Please use ***
[code][/code]*** tags around your code and data, to preserve the original formatting and to improve readability. Do
not use quote tags, bolding, colors, "start/end" lines, or other creative techniques.
Line and regex based tools like
grep/
sed/
awk are not well suited for parsing xml's nested, free-form structure. It's usually better to use a tool that has a dedicated xml parser.
Perl, which you mentioned, has xml modules available, but I'm not that familiar with it. I can only show you the one I know, which is
xmlstarlet.
I got the following to work on the above example (after closing out the catalog tag):
Code:
$ xmlstarlet sel -T -t -f -v 'concat(":<author>",//book[1]/author,"</author>~")' -v 'concat("<title>",//book[1]/title,"</title>")' -n infile.xml
infile.xml:<author>Gambardella, Matthew</author>~<title>XML Developer's Guide</title>
To break it down,
sel is the command for extraction.
-T outputs plain text, and
-t starts the template command. Inside the template,
-f prints the filename, the two
-v commands print the extracted values, and
-n adds a newline at the end.
concat is an
xpath function that combines text strings together. "
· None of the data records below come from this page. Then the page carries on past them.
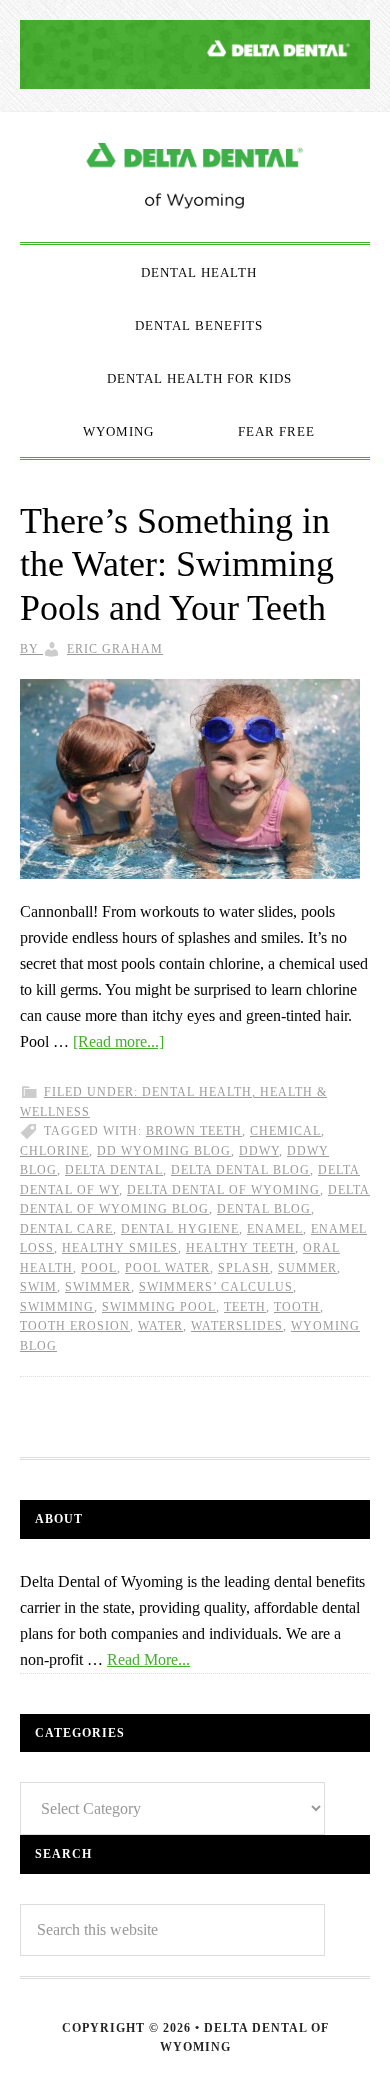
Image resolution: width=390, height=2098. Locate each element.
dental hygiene (180, 1229)
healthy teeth (240, 1248)
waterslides (237, 1326)
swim (38, 1287)
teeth (245, 1307)
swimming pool (159, 1307)
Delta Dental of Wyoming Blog (195, 177)
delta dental (114, 1170)
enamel (275, 1229)
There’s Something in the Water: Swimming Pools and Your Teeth (177, 564)
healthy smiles (120, 1248)
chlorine (54, 1151)
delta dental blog (240, 1170)
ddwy (259, 1151)
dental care (66, 1229)
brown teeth (194, 1131)
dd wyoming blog (164, 1151)
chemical (285, 1131)
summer (307, 1268)
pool (99, 1268)
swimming (57, 1307)
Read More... (148, 1659)
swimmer (98, 1287)
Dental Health (197, 1092)
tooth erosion (75, 1326)
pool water (167, 1268)
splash (244, 1268)
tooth (297, 1307)
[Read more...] (118, 1041)
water (160, 1326)
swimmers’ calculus (216, 1287)
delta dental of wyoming (223, 1190)
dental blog (264, 1209)
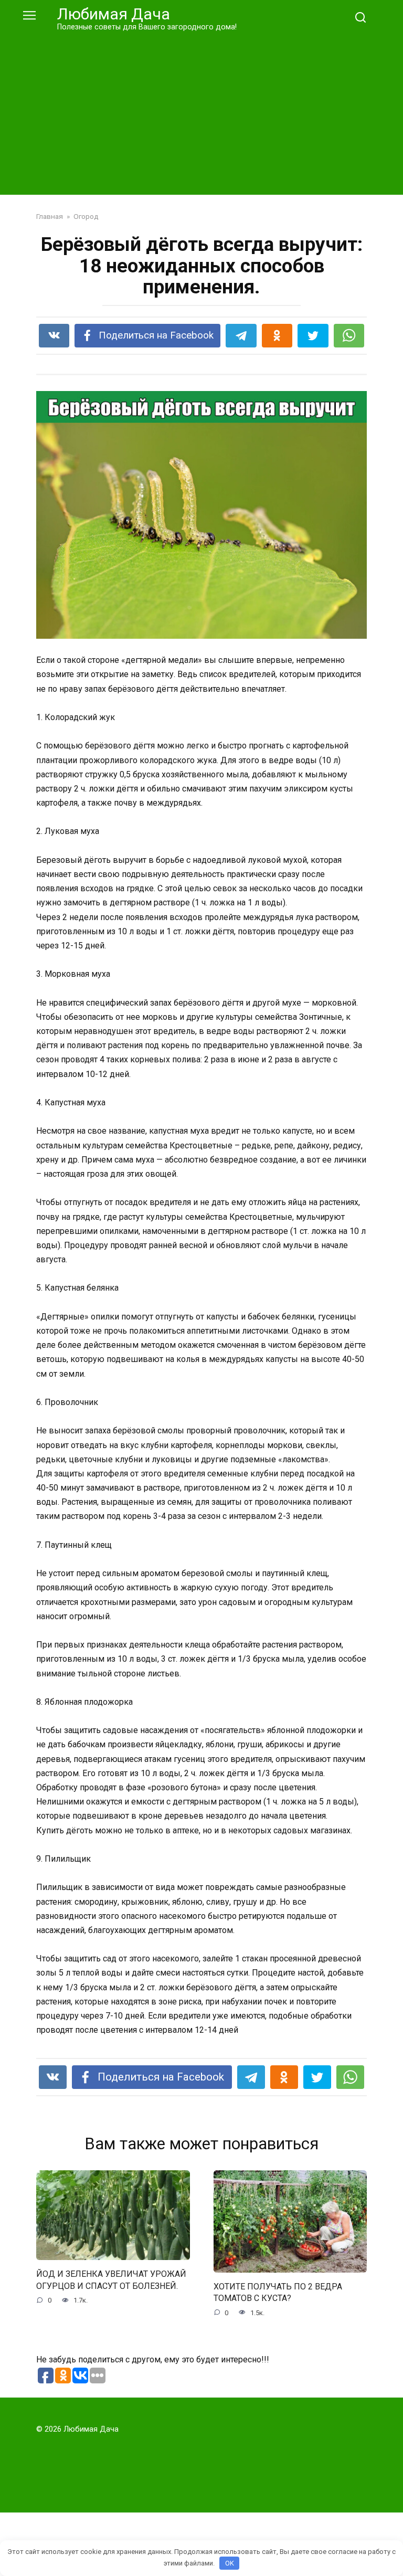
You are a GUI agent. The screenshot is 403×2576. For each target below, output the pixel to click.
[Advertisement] (201, 111)
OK (229, 2563)
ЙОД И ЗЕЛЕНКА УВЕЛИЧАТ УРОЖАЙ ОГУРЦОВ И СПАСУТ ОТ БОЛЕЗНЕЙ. (111, 2279)
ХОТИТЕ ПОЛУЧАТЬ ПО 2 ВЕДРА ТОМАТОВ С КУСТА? (278, 2292)
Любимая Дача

//book[1]/author" extracts the value of the author tag inside the first book tag. Same goes with the title. The text strings on either side reconstruct the tag brackets and the delimiters around them.
There may be a way to print the whole entry directly, but I'm not familiar enough with it myself to know how. Also,
xmlstarlet insists on well-formed xml input, so you may need to clean up the formatting first.
Or as another option. try using the
pyx command, which converts the xml into a line-based representation that you can more safely parse with
sed or
awk.
There's also a tool in the html-xml-utils package called
hxpipe which can print out a similar line-based format, and it's a bit more robust on the input it can handle.